Alternative embodiments and variations of the invention are possible. For example, the expander (7) may be implemented with a look-up table. Also, the system according to the present invention works satisfactorily on absolute signal and energy levels, thus the expander need not produce an output as the square of the magnitude but simply as the magnitude, in which case the expander output will be only 13 bits wide, resulting in significant circuit savings throughout the device due to narrower data paths.
The Noise Level, NL, can be adjusted by a multiplier rather than using an increment, as set forth above, thereby resulting in a more linear result at the expense of a slight cost increase in the hardware required.
The parameters used in generating the smoothed energy value, SEn, can be other than 0.5. For example, SEn=0.75*SE(n−1)+0.25*FEn or other scaling factors may be used, depending on the application.
A fricative detector is provided to enhance detection of fricatives at the beginning and end of talk spurts. The fricative detector may be designed to reside in the smoothed energy calculator (14) for feeding an additional fricative signal to the silent packet detector (17). The fricative detector operates on the basis that fricatives are higher in frequency than noise. Therefore, a fricative signal has a higher zero-crossing rate than noise. Thus, the fricative detector according to this alternative embodiment can be implemented in the expander (7). When the 8-bit companded data is expanded, a sign bit is generated. Detecting a change in the sign bit indicates a zero-crossing. The number of changes are summed over the packet and compared with a zero-crossing threshold which is pre-programmed in a register and is related to the packet size and frequency of fricatives. The fricative signal is fed to the silent packet detector (17) and incorporated in the pseudo-code algorithm set forth above, as:
If (˜FRICATIVE & (((SEn<NL *Sensitivity) & (SEn<SC))|(SEn<SF))) then silence_detected
All such modifications and alternative embodiments may be made without departing from the sphere and scope of the invention as defined by the claims appended hereto.

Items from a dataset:
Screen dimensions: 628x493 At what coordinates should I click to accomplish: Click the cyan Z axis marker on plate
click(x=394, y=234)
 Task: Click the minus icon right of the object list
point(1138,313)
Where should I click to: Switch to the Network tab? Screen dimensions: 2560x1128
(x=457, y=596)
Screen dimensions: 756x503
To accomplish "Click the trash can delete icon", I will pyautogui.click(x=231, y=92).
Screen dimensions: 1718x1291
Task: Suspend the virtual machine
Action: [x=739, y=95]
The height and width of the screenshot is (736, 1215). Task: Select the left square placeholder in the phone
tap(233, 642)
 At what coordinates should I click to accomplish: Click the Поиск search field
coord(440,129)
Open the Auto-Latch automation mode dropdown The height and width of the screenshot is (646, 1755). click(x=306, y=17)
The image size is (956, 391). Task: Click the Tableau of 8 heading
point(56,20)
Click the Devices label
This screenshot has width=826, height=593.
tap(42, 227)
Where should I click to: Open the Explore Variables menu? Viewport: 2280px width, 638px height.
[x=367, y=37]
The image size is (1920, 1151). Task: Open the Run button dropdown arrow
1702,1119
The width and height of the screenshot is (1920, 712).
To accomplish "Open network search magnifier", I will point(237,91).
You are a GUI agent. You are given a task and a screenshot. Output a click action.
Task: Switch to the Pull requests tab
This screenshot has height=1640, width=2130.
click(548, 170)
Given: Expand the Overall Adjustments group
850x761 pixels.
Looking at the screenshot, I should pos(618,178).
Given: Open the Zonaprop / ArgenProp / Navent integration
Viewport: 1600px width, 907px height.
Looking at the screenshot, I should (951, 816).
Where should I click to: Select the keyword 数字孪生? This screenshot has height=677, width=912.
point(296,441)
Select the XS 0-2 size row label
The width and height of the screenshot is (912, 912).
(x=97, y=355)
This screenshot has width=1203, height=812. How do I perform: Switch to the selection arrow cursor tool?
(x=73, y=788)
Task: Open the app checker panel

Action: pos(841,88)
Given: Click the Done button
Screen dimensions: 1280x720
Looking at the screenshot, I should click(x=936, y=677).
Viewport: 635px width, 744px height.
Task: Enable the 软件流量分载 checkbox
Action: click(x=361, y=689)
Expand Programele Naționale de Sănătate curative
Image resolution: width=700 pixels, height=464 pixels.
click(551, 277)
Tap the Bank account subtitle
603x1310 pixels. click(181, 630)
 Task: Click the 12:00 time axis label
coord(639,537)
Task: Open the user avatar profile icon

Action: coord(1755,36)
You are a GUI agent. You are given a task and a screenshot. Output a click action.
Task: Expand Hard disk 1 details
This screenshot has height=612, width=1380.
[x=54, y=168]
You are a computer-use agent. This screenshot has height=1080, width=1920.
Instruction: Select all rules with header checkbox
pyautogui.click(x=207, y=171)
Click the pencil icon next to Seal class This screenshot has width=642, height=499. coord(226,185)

[TASK REQUIREMENTS]: Resume the patent passage on detecting silent voice packets, writing what comes after its last sentence.

[RESULT OF THE EXERCISE]:
Claims (10)

What is claimed is:
1. A method of detecting silence in a packetized voice communication system, comprising the steps of:
calculating a total energy value FEn for each packet of voice and calculating therefrom a smoothed energy value SEn as follows:
if(FE n >SE (n−1)) then SE n =FE n,
else SE n =A*SE (n−1) +B*FE n,
wherein A and B are predetermined multiplication factors;
calculating a noise value for said voice communication system during periods of said silence;
detecting one of either presence or absence of fricatives in said packet of voice;
establishing a silence ceiling value and a silence floor value; and
comparing said smoothed energy value to said noise value and said silence ceiling and silence floor values and in the event of an absence of fricatives and said smoothed energy value is intermediate said silence ceiling and silence floor values and is less than said noise value then indicating detection of said silence.
2. The method of claim 1, wherein A=B=0.5.
3. The method of claim 1, wherein A=0.75 and B=0.25.
4. The method of claim 1, wherein said step of calculating said noise value comprises the further steps of calculating a nosie level NL as follows:
if (SE n >NL)NL=NL+NL_increment
if (SE n <NL)NL=NL−NL_increment
wherein NL_increment is a predetermined value smaller than either SEn or LN, and multiplying said noise level NL by a predetermined sensitivity scaling factor.
5. The method of claim 1, further comprising the step of counting a predetermined number of consecutive packets containing silence before indicating said detection of silence, thereby permitting fricatives to be transmitted.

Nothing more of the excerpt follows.